In a previous article, I talked about how we can feel worried that we’re betraying our values if we ask ourselves to make changes or lose weight.
This can be especially sticky if we value things like gentleness, compassion, tolerance, and acceptance. Asking ourselves to change can feel like we’re not accepting ourselves as we are.
This can be especially true if we were harsh towards our bodies or towards ourselves in the past – or if others were harsh with us, like shaming our bodies when we were young. Asking ourselves to make changes can feel like we’re colluding with these past places of harshness or abuse.
When we get hurt by something, we understandably label it as ‘bad’ or ‘wrong.’ We may try to avoid this ‘bad’ thing or go to the other extreme.

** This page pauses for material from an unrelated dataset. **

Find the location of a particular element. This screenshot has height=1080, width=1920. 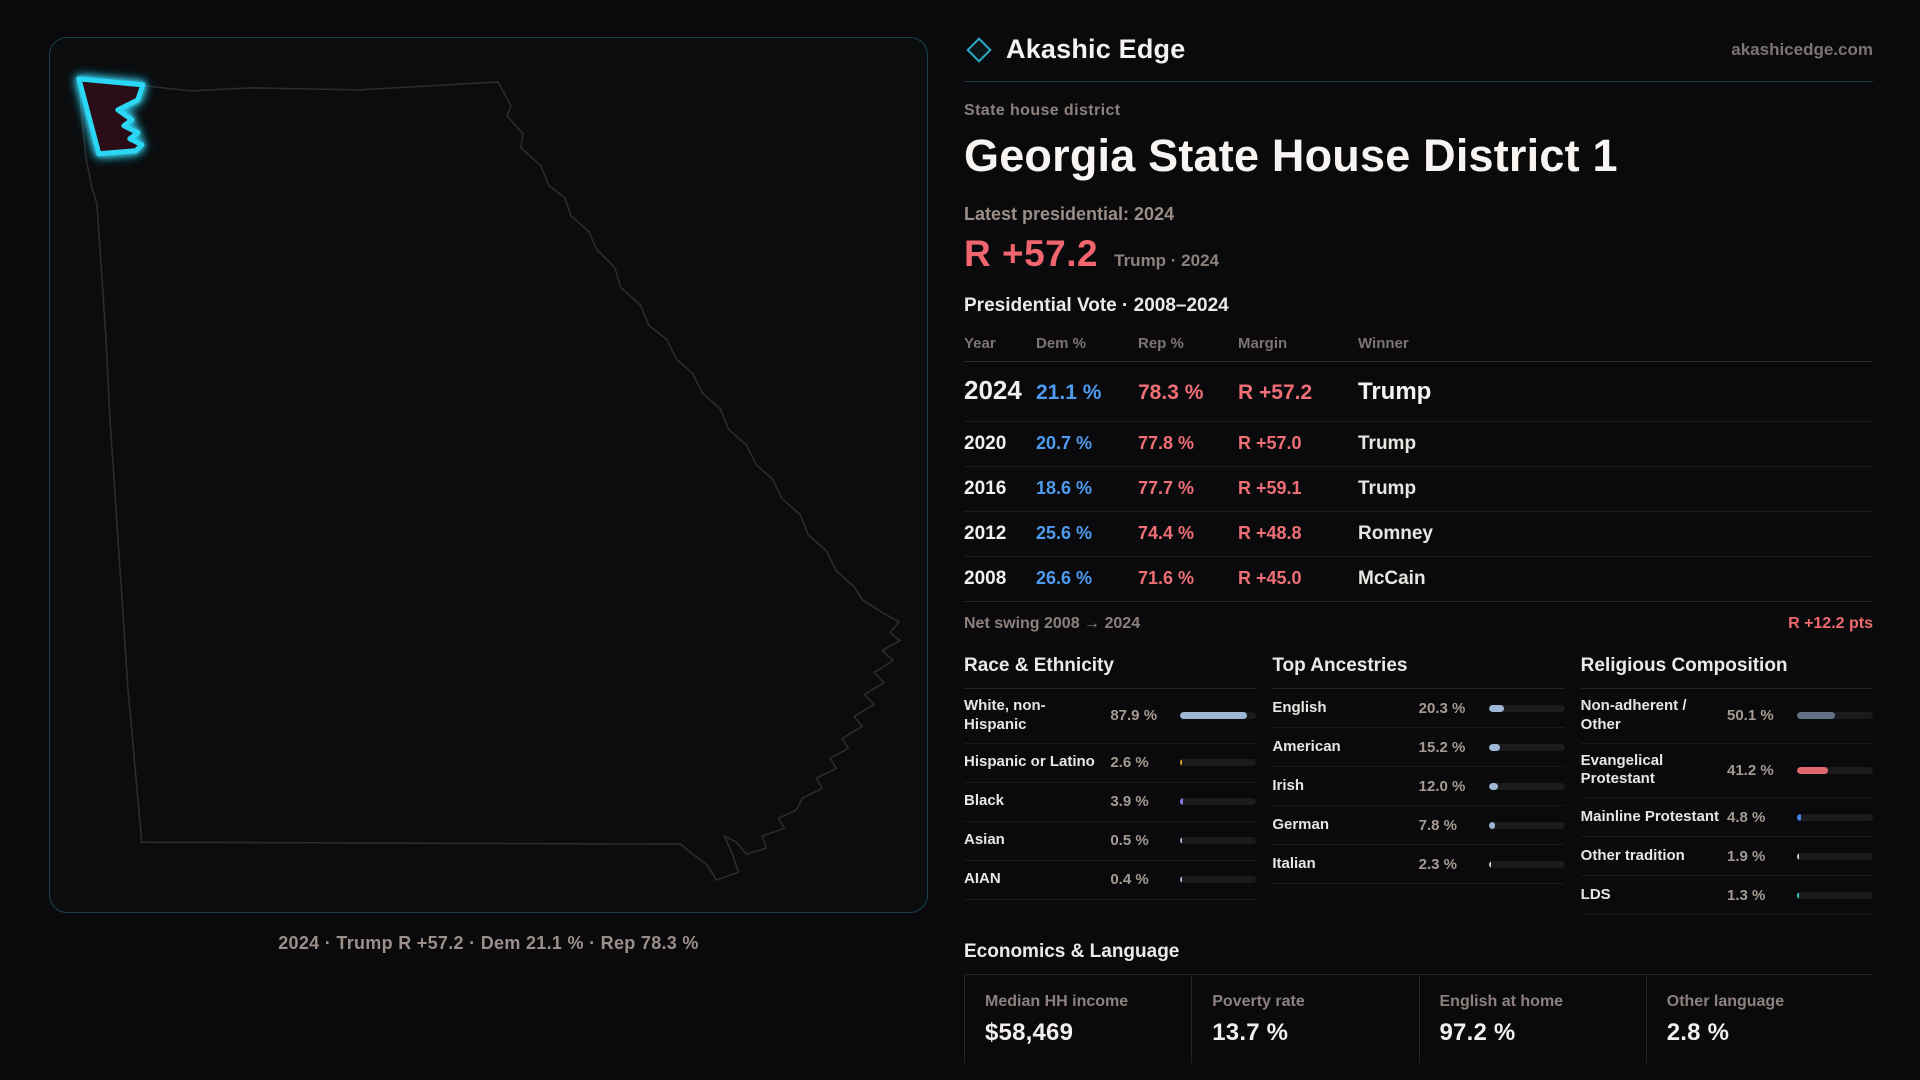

Or we may find ourselves feeling confused, swinging from pole to pole.
For example, in my own life, I was hurt and frightened by the anger of the adults around me as a child. I internalized that anger was ‘wrong,’ ‘bad’ and ‘scary,’ and made a vow that I wouldn’t hurt others with my anger.
Of course, this didn’t work, and caused its own problems. I went from one pole to the other – where anger went from ‘anything goes’ to ‘anger is wrong and should be avoided.’

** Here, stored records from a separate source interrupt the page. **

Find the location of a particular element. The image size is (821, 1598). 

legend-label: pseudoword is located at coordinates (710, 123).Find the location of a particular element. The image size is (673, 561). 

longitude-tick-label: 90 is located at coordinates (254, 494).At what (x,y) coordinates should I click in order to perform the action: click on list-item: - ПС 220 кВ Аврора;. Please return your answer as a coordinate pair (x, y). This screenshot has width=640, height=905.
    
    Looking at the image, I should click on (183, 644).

My healing journey has meant opening to, accepting, and integrating anger rather than polarizing against or for it. I’ve had to come into relationship with anger – with my own, with others’, and with my beliefs about it.
You may have your own areas of stickiness, where you were hurt and either polarized against or for something. If your body was criticized harshly, you may be strongly allied with body acceptance. If you had harsh, frightening, or rigid limits as a child, limits in your mind might be ‘bad.’
If you felt harshly overpowered or powered over, you may feel strongly that ‘no one can tell you what to do’ and it may be hard for you to take in other people’s perspectives or wisdom.
This polarization against the places where we get hurt is our human conundrum, and we all journey through it. And this polarization shows up as an inner conflict, worry, or prohibitions (“I can’t do that!”) when we try to make changes.
We can help ourselves move through this polarization by noticing it – to come into awareness that it’s there. As our awareness deepens, we can get to know it. We can compassionately wonder, what’s underneath this strong ‘for’ or ‘against’ stance?
As we come into awareness, we come into a relationship with it. Whether we’re polarized against anger, power, limits, sadness, authority, or our bodies, we’re being asked to move out of the either/or space and to come into a place of both/and: where we can see all the sides of an issue, all the grey.
In the spaciousness of both/and, there’s more room to make changes, and more freedom. This isn’t the freedom to do whatever we want, but the freedom to respond, to choose what’s ripe in the moment – to choose how we wisely relate to what’s here before us.
Sometimes love arises in the form of firmness, limits or strong boundaries. That there’s firmness does not mean that there also isn’t compassion, softness, mercy or understanding. Sometimes love arises in ease, levity, and letting go.
When we aren’t polarized into either/or, we can respond with this flow with ripeness. We can allow all the flavors of love to flow through and in us as we come into a relationship with everything in life. It’s the yin, and the yang.
And through this relationship, sometimes we find surprising things. After decades of working with anger, I can feel some inklings of change, where I can see how anger has it’s own fierce love and beauty. That surprised the hell out of me!
I wonder what you might find in these places, for you?